The project will be funded in two phases. The project has completed Phase I and received $1.5 million to focus on the development of innovative planning, permitting, and financing approaches for Advanced Energy Communities, as well as the development of a real world conceptual design of an Advanced Energy Community. The project must combine regulatory streamlining strategies with a real-world development example to produce a shovel-ready Advanced Energy Community, and a case study that describes the actions, challenges and lessons learned from the project.

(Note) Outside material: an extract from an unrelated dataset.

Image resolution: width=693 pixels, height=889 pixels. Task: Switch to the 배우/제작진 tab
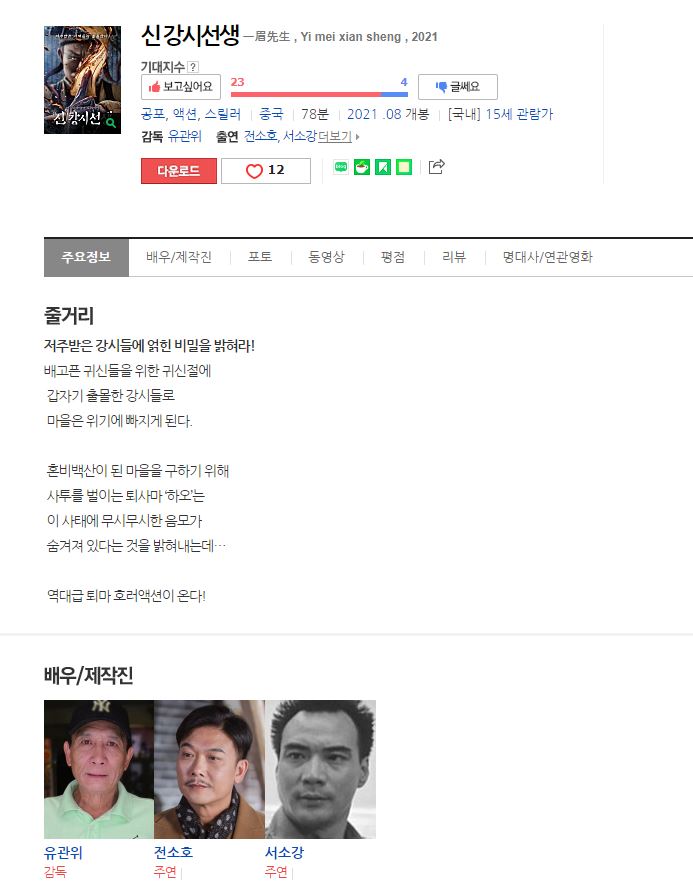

Energize Fresno is competing for Phase II funding, which will support the build-out of an Advanced Energy Community that was proposed during Phase I.
Research and Data
Phase I focuses on the development of innovative planning, permitting, and financing approaches for Advanced Energy Communities, as well as the development of a real world conceptual design of an Advanced Energy Community. The project must combine regulatory streamlining strategies with a real-world development example to produce a shovel-ready Advanced Energy Community, and a case study that describes the actions, challenges and lessons learned from the project. A Master Community Design was drafted to show real world conceptual design of a proposed Advanced Energy Community. The community design includes descriptions of the proposed location(s) for the development, community spaces, energy technologies to be deployed, water saving technologies, advanced energy infrastructure, and how these elements are combined in a systems approach. Tools and resources are found in the CEC’s EPIC Challenge Manual.
Solutions that were encountered lessons learned from research and the development of the master community design. This includes the development of tools and recommendations for use in planning and building departments to allow for more streamlined review of future submittals of Advanced Energy Community plans. Challenges the development of tools and recommendations that are appropriate for the project site as well as can be replicable in other cities statewide. The CEC provides a manual and guidelines for the EPIC Challenge to help achieve this project more easily.
Benefits include projects that can significantly reduce energy costs for households and businesses, and increase economic development. Other benefits include strategies to help residents and business owners save energy and water and reduce their utility bills, outlines of resource saving programs such as rebates for turf replacement, energy efficiency upgrades, solar installations, plug-in electric vehicle infrastructure and energy efficient appliances, funding and financing opportunities matched to municipal and community projects, descriptions of clean energy technology pilots that can be deployed in the community to drive private investment, community engagement to develop the Community Plan that will form the basis of an additional 14 million dollar grant application to implement programs and infrastructure upgrades, as well as tools to track energy, water, air quality, land use, and transportation improvements in line with state and local sustainability goals to position Fresno for additional funding.
Energize Fresno is concentrating initially at a neighborhood scale, and aims to facilitate building and infrastructure upgrades to reduce costs, and improve community health and prosperity. Ultimately, the Energy Opportunity Zone will become a model for communities across the state, where other cities can use and replicate the tools used for Energize Fresno and helping to raise the visibility of energy, water and transportation investment opportunities in Fresno.